Il me racontait le faire dans les années 1920, avant qu’il n’y ait de court de tennis au jardin du Luxembourg. Il tendait une ficelle, traçait des traits et jouait. Mon père était un très bon joueur, classé en seconde série (4/6). C’est lui qui m’a appris très tôt à jouer. Ma grand-mère m’a aussi offert ma première raquette à 5 ans (rires). J’ai commencé dans le club à une centaine de mètres de chez moi, celui de la Banque d’Indochine à Le Mesnil-le-Roi (78).
Quand j’étais jeune, je faisais partie des meilleurs juniors européens de tennis. J’ai été pris en équipe de France juniors mais me suis vite rendu compte que je m’étais fourvoyé. Je raconte cela dans De l’Art de prendre la balle au bond (JC Lattès, 2007). Lors de la première séance d’entraînement avec l’équipe au club Pierre de Coubertin à Saint-Cloud, d’un seul coup, l’entraîneur a délié le médaillon de Coubertin qui était sur un mur avec la fameuse phrase « L’essentiel, c’est de participer ». L’entraîneur a dit : « C’est ce que je ne veux pas. Je ne veux pas de participants, je veux des gagnants ». Je n’étais pas d’accord. La phrase de Coubertin m’évoquait la gratuité et le plaisir du jeu, l’essence même du sport pour moi. J’appelle cela la « gratuité ludique ». Mon père m’avait transmis le virus du tennis, de la lecture et de la philosophie. Le sport était pour moi l’occasion d’une aimable sociabilité. J’ai quand même participé aux circuits internationaux pendant cinq ans mais cela ne m’a pas plu du tout. Dans ce début d’hyper-professionalisation, on ne pouvait pas se permettre d’aller visiter la ville ou un musée. Alors moi, je faisais le mur (rires). J’avais d’ailleurs déjà commencé à écrire des carnets dès 14 ans.
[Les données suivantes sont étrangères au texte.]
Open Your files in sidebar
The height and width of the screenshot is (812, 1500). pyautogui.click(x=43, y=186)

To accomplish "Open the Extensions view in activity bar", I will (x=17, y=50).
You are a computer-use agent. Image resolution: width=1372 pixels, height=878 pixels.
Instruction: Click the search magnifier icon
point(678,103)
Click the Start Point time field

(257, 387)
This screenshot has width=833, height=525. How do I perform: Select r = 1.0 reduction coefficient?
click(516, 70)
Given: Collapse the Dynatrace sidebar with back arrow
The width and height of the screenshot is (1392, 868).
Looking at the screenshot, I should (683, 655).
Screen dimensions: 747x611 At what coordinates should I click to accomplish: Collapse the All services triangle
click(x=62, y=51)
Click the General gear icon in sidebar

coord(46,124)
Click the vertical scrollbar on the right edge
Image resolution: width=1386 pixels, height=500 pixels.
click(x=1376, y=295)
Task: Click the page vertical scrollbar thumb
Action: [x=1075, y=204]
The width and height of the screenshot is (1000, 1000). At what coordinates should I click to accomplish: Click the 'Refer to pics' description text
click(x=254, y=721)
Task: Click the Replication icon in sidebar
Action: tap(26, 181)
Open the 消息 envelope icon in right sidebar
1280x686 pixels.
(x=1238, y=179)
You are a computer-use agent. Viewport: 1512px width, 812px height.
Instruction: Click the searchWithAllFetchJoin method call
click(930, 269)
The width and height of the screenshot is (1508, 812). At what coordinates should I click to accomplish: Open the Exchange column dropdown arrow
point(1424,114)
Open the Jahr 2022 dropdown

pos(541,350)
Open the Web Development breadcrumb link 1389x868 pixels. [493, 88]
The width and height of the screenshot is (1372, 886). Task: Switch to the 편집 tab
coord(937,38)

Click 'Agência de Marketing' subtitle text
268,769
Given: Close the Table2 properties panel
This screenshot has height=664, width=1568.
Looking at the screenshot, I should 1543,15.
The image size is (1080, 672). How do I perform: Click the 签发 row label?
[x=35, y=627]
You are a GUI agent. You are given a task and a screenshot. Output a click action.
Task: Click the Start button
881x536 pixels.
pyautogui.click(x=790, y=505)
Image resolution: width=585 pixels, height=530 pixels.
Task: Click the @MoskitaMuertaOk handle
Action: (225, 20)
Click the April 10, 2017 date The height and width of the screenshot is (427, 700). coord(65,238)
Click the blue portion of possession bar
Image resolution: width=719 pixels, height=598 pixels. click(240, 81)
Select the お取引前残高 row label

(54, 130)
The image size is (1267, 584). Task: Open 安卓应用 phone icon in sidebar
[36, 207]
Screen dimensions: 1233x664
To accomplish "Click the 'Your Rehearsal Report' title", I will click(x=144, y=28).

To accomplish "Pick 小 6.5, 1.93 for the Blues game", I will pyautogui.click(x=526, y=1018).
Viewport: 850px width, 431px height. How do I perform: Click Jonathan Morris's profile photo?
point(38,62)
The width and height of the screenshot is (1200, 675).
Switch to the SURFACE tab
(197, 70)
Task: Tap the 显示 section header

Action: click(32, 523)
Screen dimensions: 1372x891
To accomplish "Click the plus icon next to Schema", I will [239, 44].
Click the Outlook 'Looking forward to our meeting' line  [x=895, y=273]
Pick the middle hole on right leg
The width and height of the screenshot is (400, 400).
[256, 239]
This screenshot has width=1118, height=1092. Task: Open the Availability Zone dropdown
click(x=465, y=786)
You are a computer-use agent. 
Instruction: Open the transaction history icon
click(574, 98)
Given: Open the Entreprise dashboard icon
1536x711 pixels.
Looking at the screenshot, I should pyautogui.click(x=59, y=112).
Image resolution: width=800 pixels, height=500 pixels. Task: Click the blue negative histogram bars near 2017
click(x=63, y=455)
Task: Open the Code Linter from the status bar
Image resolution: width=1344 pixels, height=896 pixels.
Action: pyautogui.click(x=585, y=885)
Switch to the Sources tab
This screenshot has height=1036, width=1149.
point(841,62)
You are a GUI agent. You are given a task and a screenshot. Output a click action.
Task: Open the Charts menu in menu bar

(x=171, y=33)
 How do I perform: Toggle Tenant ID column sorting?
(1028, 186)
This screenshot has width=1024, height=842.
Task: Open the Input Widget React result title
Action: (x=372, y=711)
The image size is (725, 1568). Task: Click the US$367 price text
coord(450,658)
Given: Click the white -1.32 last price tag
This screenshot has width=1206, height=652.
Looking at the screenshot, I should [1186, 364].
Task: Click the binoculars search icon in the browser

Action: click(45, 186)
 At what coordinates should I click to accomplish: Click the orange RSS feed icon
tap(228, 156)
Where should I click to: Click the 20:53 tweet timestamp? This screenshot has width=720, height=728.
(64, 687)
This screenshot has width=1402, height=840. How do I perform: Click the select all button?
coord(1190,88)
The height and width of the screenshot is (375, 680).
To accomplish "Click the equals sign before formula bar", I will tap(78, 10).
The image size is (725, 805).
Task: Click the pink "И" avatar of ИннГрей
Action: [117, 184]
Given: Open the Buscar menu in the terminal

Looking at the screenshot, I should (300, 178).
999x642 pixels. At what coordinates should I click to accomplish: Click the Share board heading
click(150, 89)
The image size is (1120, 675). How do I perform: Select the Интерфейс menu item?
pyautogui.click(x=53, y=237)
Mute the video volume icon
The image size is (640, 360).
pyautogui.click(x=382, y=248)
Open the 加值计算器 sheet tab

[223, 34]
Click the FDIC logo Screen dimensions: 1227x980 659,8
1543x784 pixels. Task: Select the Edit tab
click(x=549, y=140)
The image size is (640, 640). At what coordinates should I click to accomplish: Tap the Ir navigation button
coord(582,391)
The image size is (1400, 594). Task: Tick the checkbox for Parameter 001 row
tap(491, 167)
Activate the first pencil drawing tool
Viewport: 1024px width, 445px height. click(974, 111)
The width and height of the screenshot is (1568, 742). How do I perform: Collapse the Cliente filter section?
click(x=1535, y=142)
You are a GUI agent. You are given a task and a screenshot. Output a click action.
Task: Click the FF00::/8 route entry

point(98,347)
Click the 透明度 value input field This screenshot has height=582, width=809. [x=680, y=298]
Au tennis, le plaisir c’est de voir la balle planer longuement au-dessus du filet. En ce sens, le roi des jeux de balle c’est la courte paume.
Le squash est moins spectaculaire à regarder que le tennis. Mais c’est très amusant à jouer. Le squash est plus tactique que le tennis. Il est moins technique car les gestes sont moins difficiles puisqu’il ne faut pas tenir la balle dans les limites du court. Même si vous ratez votre coup, les murs ramènent la balle au centre. Mais pour devenir bon, il faut étudier tous les rebonds possibles et préparer une tactique gagnante. C’est une sorte de billard. On ne peut pas être bon au squash si on ne va pas regarder son adversaire avant. Il faut savoir quelles sont ses tactiques pour savoir comment l’épuiser. Mais le squash a un plaisir limité quant aux trajectoires de balle, qui sont trop courtes. Au tennis, le plaisir c’est de voir la balle planer longuement au-dessus du filet. En ce sens, le roi des jeux de balle c’est la courte paume.
Il faut savoir que le tennis vient du jeu de paume. La courte paume a été inventée par des moines français et c’est pour cela que le court de jeu de paume a conservé la forme d’une cour de cloître. C’est un jeu asymétrique. Ce qui est prodigieux, c’est qu’on a l’impression que ces moines avaient prévu le monde moderne car on ne peut pas faire d’anti-jeu à la paume.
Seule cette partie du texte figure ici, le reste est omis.